Acknowledgement of our struggle in America

William T. Robinson, Jr.

William T. Robinson, Jr.

I can only express my excitement and joy as an American, especially an African American, in welcoming the completion and opening of the Smithsonian’s National Museum of African American History and Culture. It is the fruition of a long and arduously fought dream, beginning in 1915 when Black veterans of the Union Army meeting in Washing D.C. celebrating the 50th anniversary of the end of the Civil War, organized a committee to build a monument honoring the contributions of recently freed slaves. Because of numerous roadblocks and attempts to dismantle this dream by oppressive forces, it wasn’t until 2003 when George Bush signed the National Museum of African American History and Culture Act that it was officially established.

The building was made possible with federal money and sizable private donations from many organizations, and well known Blacks such as Michael Jordan, Shondra Rhimes and Oprah Winfrey. The doors of this magnificent edifice were opened and dedicated on September 24. Despite all the odds and obstacles off setting the road to its completion, this dedication to the African American experience in American prevailed. The visitors to this monument can be given a true authentic view of the African American experience in America from a Black perspective.

This magnificent monument is a testimony of the struggle, strength, contributions, and perseverance of Blacks in America from their tumultuous and heartbreaking beginning. The museum consists of a building with five-stories above ground and four levels below ground. The building’s façade is largely of glass and is of a dark color, uniquely different from the other marble white buildings located in the National Mall. The museum contains 37,000 plus artifacts showcasing the journey and experience of Blacks in this country. Books, documents and original articles of art, clothing and furnishings are displayed. Numerous stories of courageous African Americans fighting and advocating for freedom and the right of full citizenship can be found within the museum.

I’m told, you will cry at the pain and struggle of African Americans, be amazed at their contributions to this country, and be humbled by their resilience and perseverance—despite the obstacles presented before them. It is a continuous story of dedication and love by a people for a country that often stood fast in denying them even the most basic rights. In light of all the racial tension existing in this country, this museum is affirmation and confirmation that Black lives matter.

Their toil and labor is rooted in every aspect of America. It should help serve as a catalyst to unite the country, showing everyone that we all are Americans, and we need each other.

Regardless of what you may have been told or taught about African Americans, once you visit this museum, you will have a greater appreciation and respect for African Americans.
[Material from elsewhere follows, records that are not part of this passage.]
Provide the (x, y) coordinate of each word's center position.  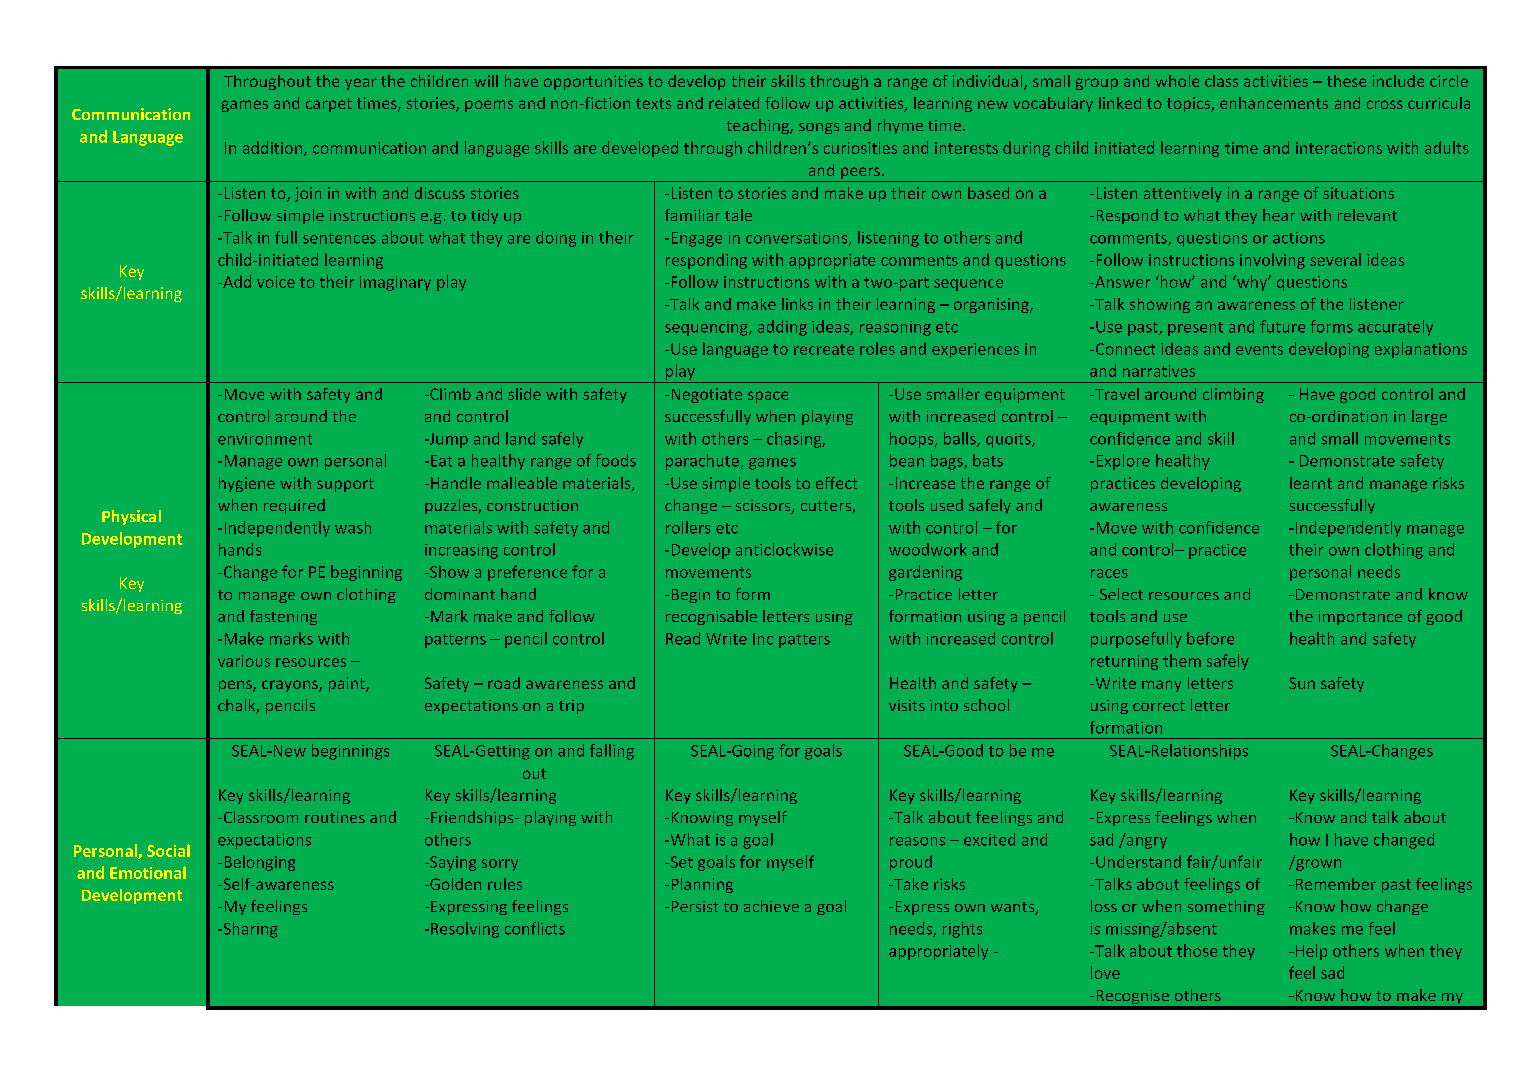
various (244, 661)
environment (265, 439)
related (734, 103)
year (361, 84)
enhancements (1274, 103)
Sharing (249, 930)
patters (804, 641)
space (768, 397)
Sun (1302, 683)
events (1259, 349)
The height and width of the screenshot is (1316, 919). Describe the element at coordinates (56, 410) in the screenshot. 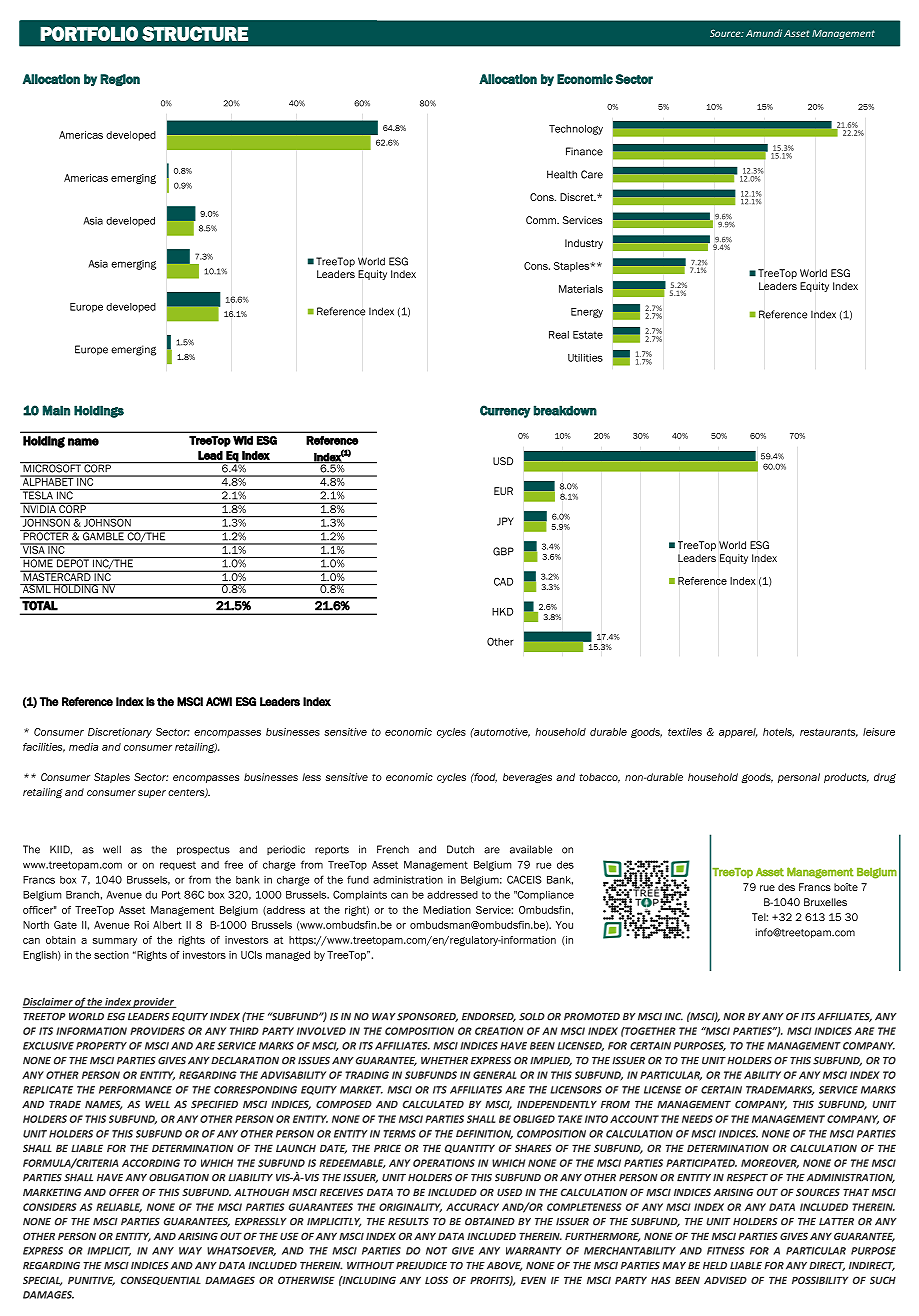

I see `Main` at that location.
This museum can help our White counterparts understand our often dire situations in this country and help more of the good hearted and well-meaning people continue in their struggle advocating for full citizenship for African Americans. There’s no doubt that African Americans in this country have been trivialized, neglected, and oppressed. This monument can be a contributing symbol for recognizing and valuing the importance of African Americans.

It is of the utmost importance that African Americans who are unaware of their history make it mandatory to learn their history to understand where they have been, why they are where they are now, and what they need to do to go forward in a positive productive manner. The key to understanding your present situation lies in evaluating your past. This museum can serve as a major tool.
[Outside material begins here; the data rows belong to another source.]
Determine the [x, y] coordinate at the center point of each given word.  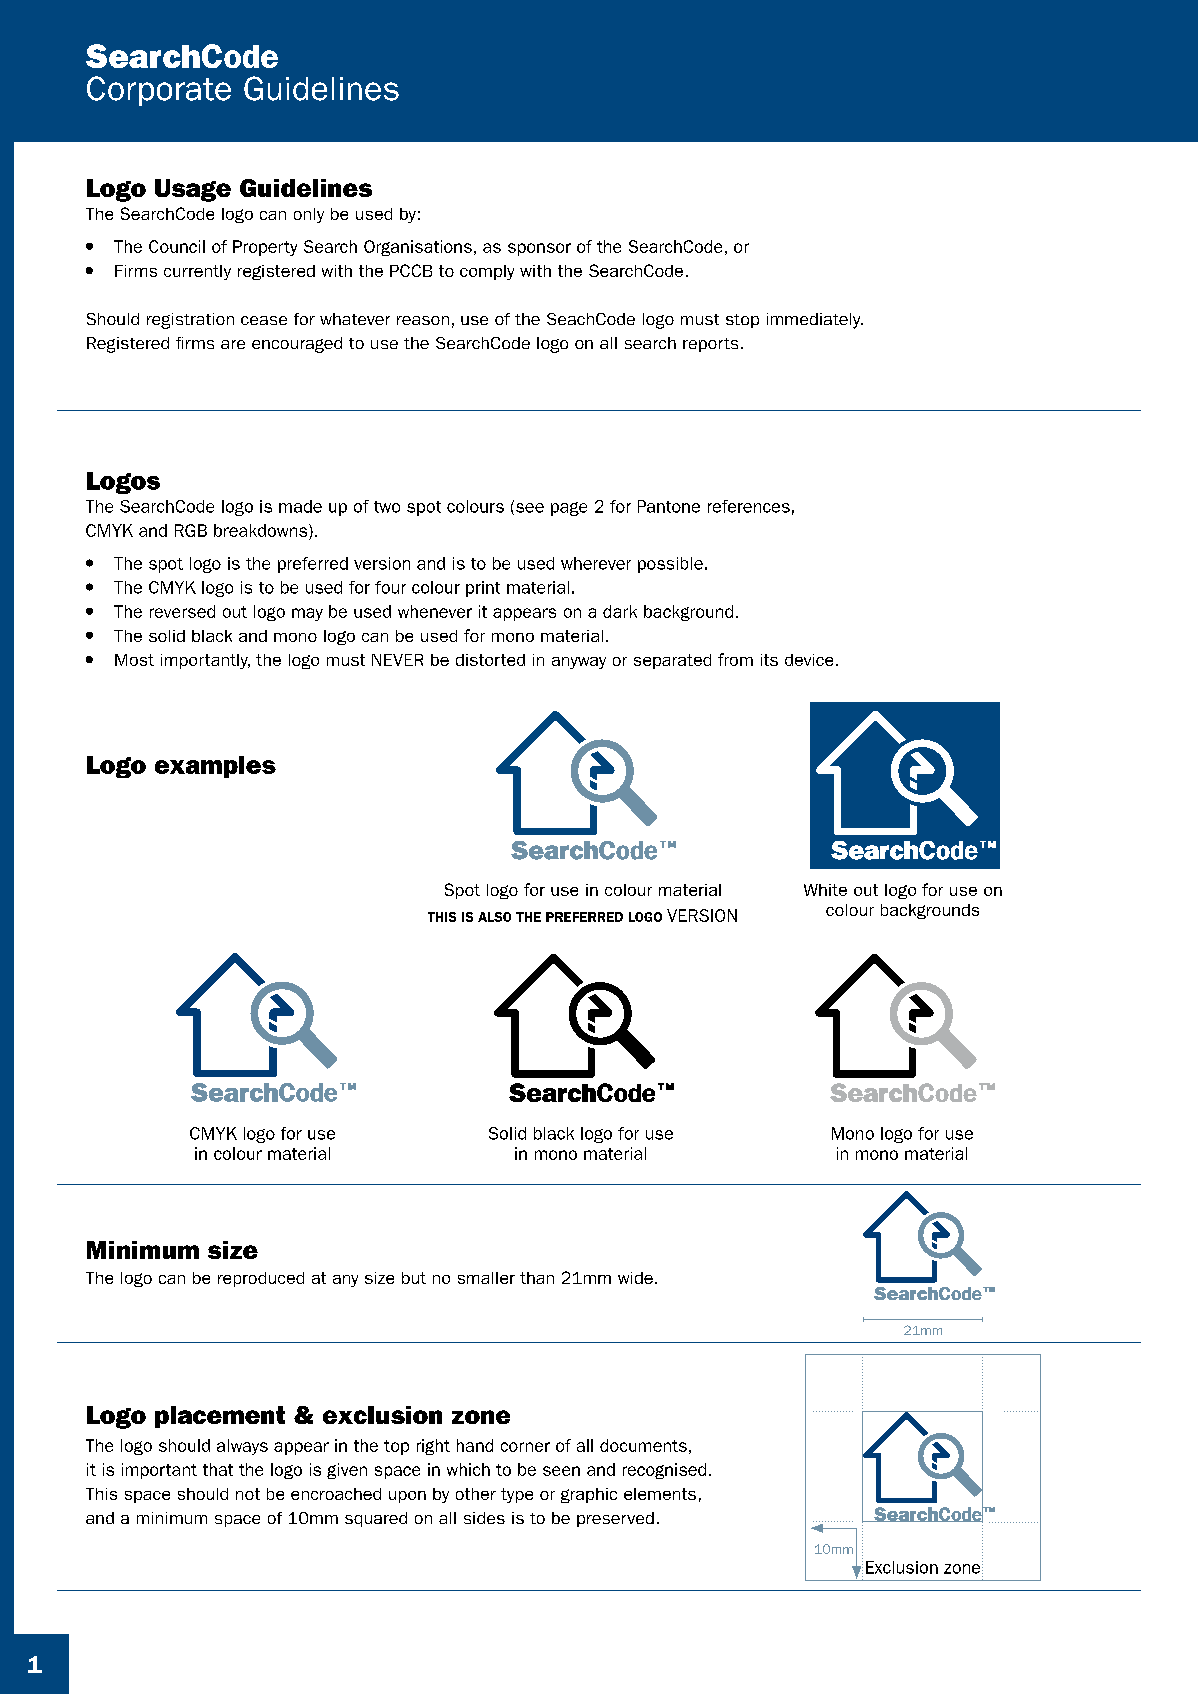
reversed [182, 611]
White [825, 890]
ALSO [494, 917]
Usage [193, 190]
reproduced [261, 1279]
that [218, 1469]
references [749, 506]
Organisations [418, 248]
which [468, 1469]
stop [742, 321]
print [483, 589]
The museum is located on the National Mall in Washington D.C., which can only add to it visibility and importance. It should be a must-see site, explored by all American citizens as well as those visiting from abroad. While it has been a long time in coming, it is a blessing for the country in recognizing that Black history and culture is intertwined in all our history.

It is about time a long-suffering, proud people of beauty, intellect and spirituality are catapulted to their rightful place of respect and recognition. Our story and experience in America also validates our right to reparations. Compensation for wrongs committed toward African slaves and their descendants is necessary for America to truly go forward. This museum will help people understand the need of this country to rectify a great wrong.